「国盗り物語」読了

2019/8/4 | 投稿者: 鹿苑院

僕にしては遅いペースで読み終えた。やはり新生活はいろいろあって、のんびりまとまった時間を読書に使うことができないのがつらいところ。あと僕はテレビがついている部屋だとか、人に話しかけられながら読書することができない体質なのも災いしている(父はそれができる)。

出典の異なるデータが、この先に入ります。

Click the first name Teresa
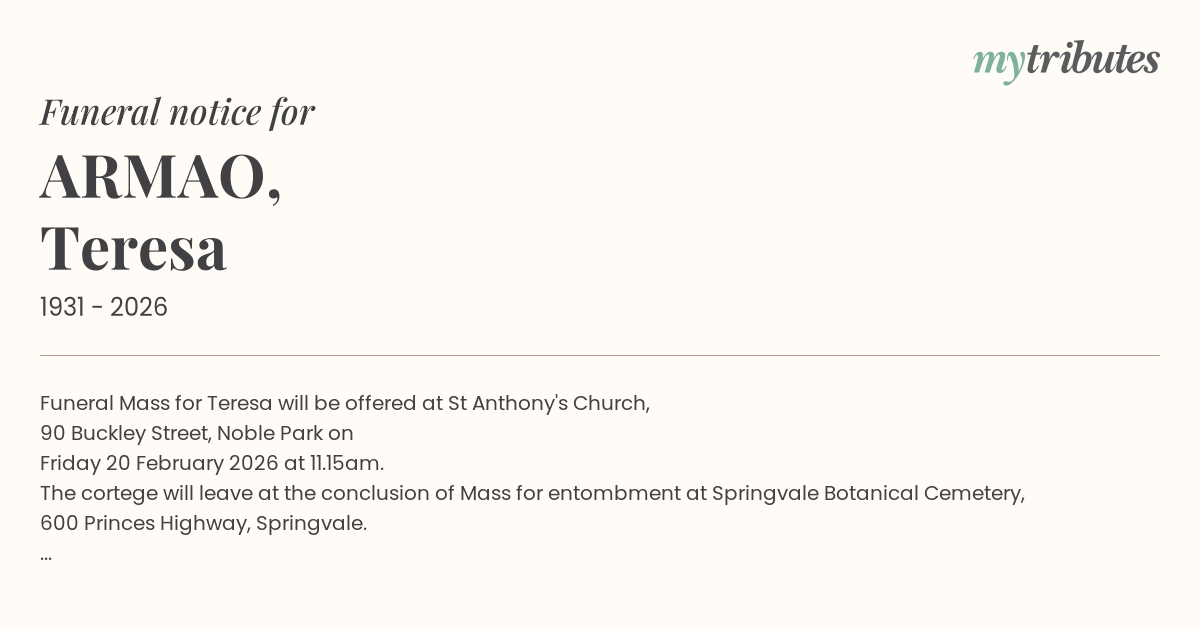 (x=133, y=248)
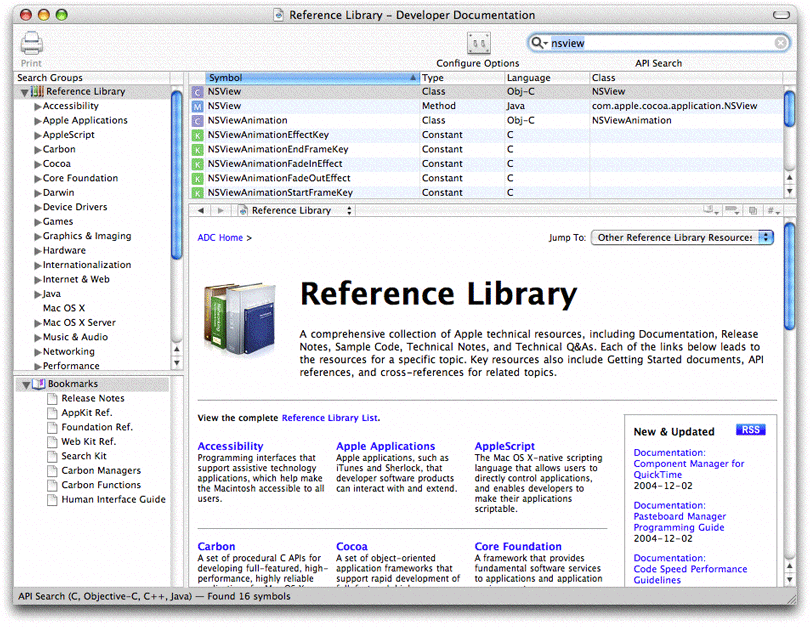Screen dimensions: 810x627
Task: Click in the API search input field
Action: click(x=660, y=43)
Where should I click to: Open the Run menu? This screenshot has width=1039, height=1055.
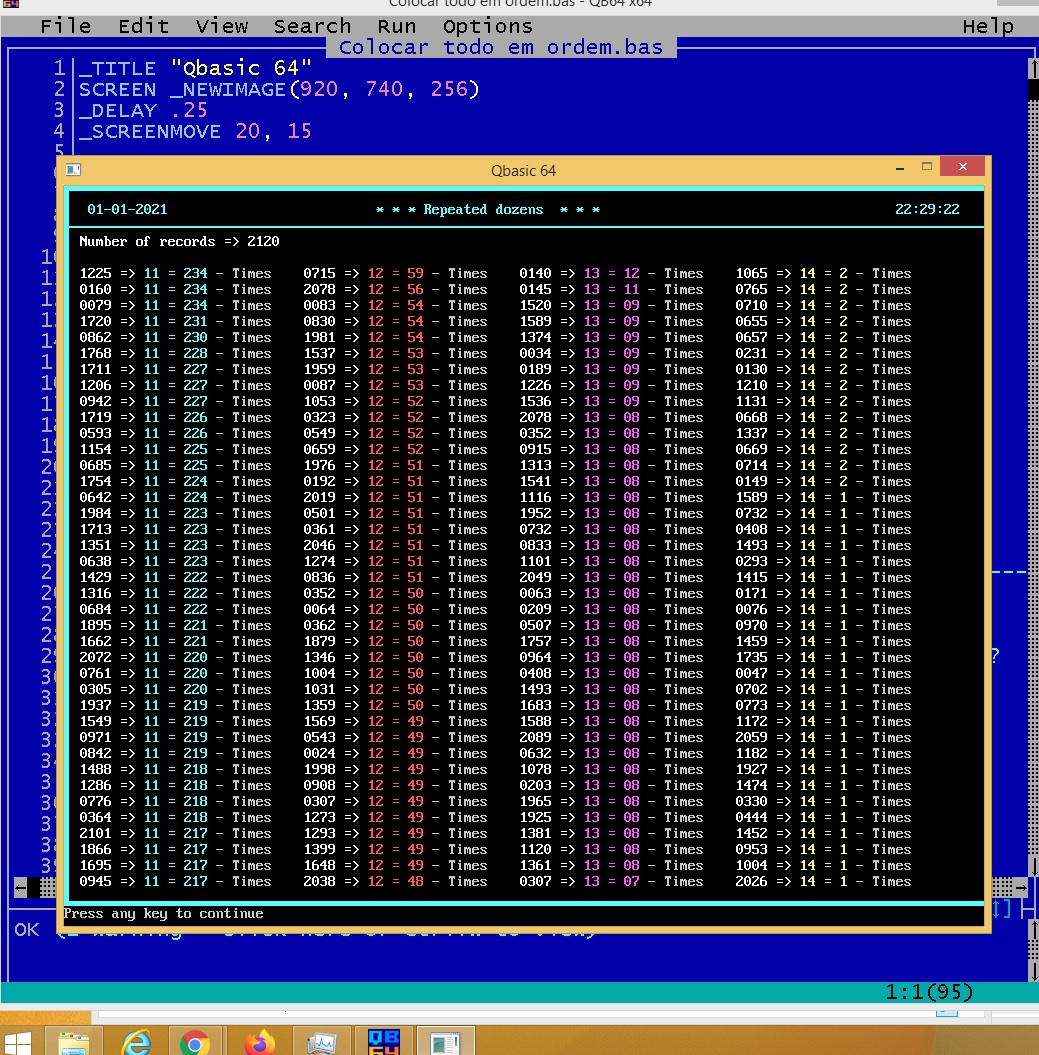pyautogui.click(x=397, y=26)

前編(斎藤道三編)はワクワクの連続でとても面白かった。後編(織田信長編と言いつつ実質は明智光秀編)になるとやや密度が下がったような印象を受けた。
桶狭間もあっさりとしていたし、長篠や山崎天王山などはほぼナレーションのみである。前編で道三が木下闇と名乗る忍者と決闘するシーン(まったく歴史が動いてない)とか要らんから最後の締めくくりである山崎の戦いぐらいはもっと細やかに書けなかったのだろうか。
なんか前半を張り切って書き過ぎたおかげで後半はページ数に余裕がなくなって駆け足にならざるを得なかったんだろうな、という事情が垣間見えてしまう。
……と文句を言いつつもさすがは司馬遼太郎で、それでも凡百の作品よりはこの後編もじゅうぶん面白かったとフォローしておく。

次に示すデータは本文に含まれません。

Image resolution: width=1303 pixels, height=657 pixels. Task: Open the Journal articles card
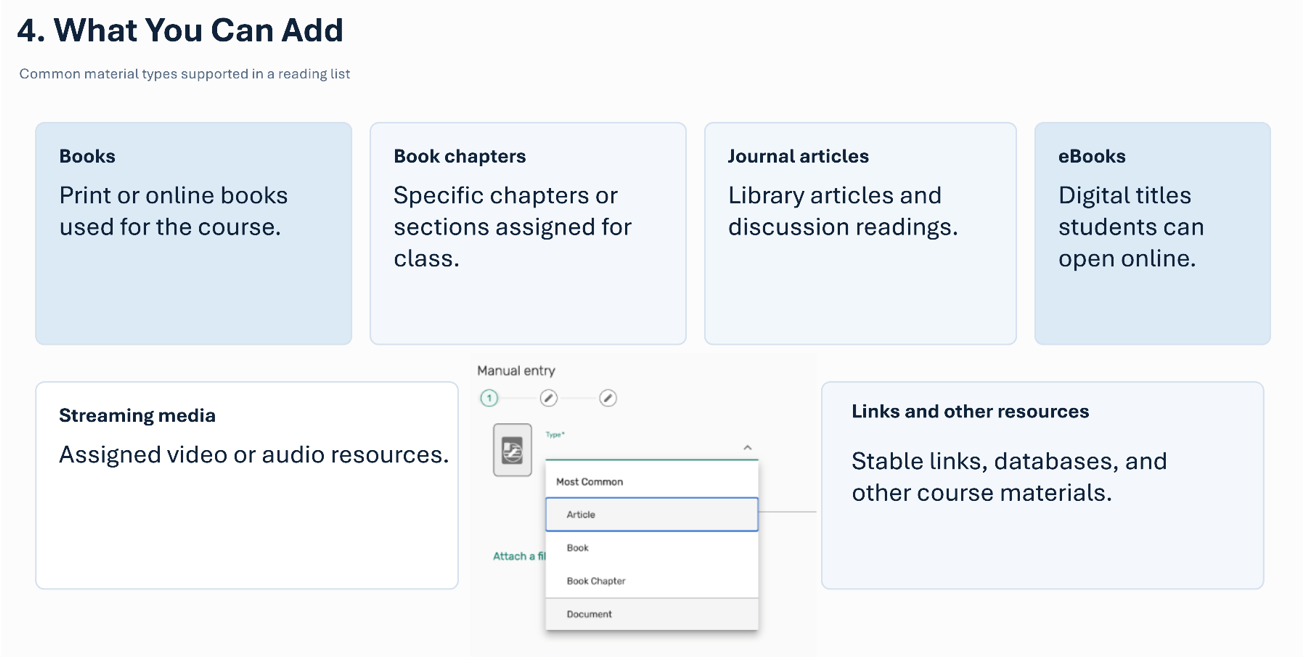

ところで読んでいて、昔週刊少年マガジンで連載されていた「TENKA FUBU 信長」に似ている点がいくつもあることに気付いた。
信長と光秀を道三の相弟子として捉えていること、「無能な君主は存在自体が罪である」という主人公の思想など、物語の骨格部分がそっくりである。むろん偶然であるはずはなく、「TENKA FUBU 信長」は「国盗り物語」をトレースしているのだろう。